Plantamajoside promotes metformin-induced apoptosis, autophagy and proliferation arrest of liver cancer cells via suppressing Akt/GSK3β signaling.

Abstract

Metformin, a well-known antidiabetic drug, exhibits anticancer effect in a variety of cancers, including liver cancer. Plantamajoside (PMS), a phenylethanoid glycoside compound isolated from Plantago asiatica, is proved to possess anticancer effects, too. In our study, we hypothesized that PMS might promote metformin mediated anticancer effects on liver cancer. The half maximal inhibitory concentration (IC50) of metformin was evaluated by cell viability assay. The influence of PMS on proliferation, migration, invasion and apoptosis of metformin-treated cells was evaluated by BrdU incorporation assay, flow cytometry, western blot, wound scratch healing assay, transwell cell migration assay and immunofluorescence. A fasting/feeding mouse model was built to evaluate the influence of PMS on metformin sensitivity in vivo.

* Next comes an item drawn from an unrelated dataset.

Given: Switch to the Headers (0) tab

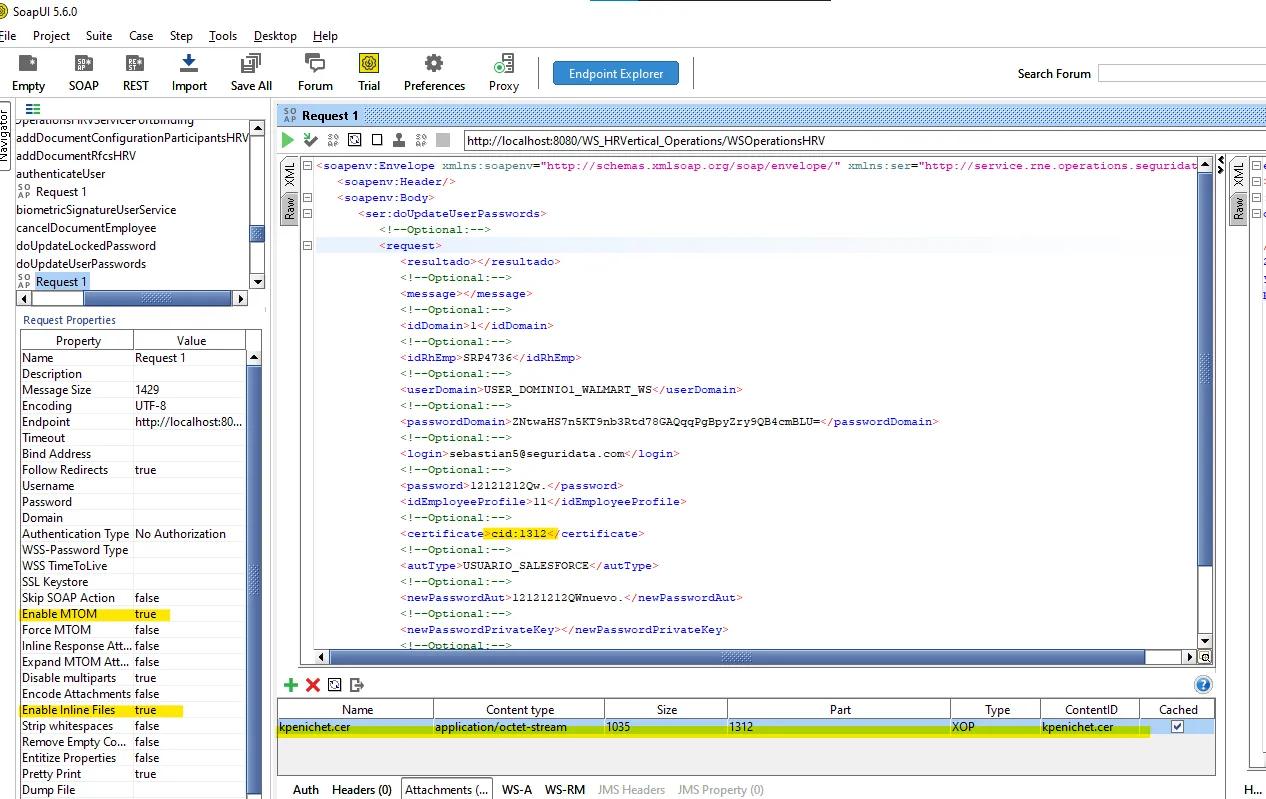Looking at the screenshot, I should 361,789.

PMS (2.5, 10 or 40μg/mL) treatment reduced the IC50 of metformin under different glucose concentrations. PMS (10μg/mL) promoted metformin (5mm) induced apoptosis and autophagy, and inhibition on proliferation, migration and invasion of HepG2 and HuH-7 cells. In the fasting/feeding mouse model, PMS (50mg/kg) promoted metformin (200mg/kg) induced proliferation arrest and apoptosis in vivo. Meanwhile, PMS reduced the level of pAkt(ser473) and GSK3β(ser9) in HepG2 and HuH-7 cells. Restoration of Akt/GSK3β signaling by a constitutively activated myr-Akt1 abrogated the effects of PMS on metformin-treated liver cancer cells. Our results demonstrated that PMS promoted the anticancer effects of metformin on liver cancer in vitro and in vivo.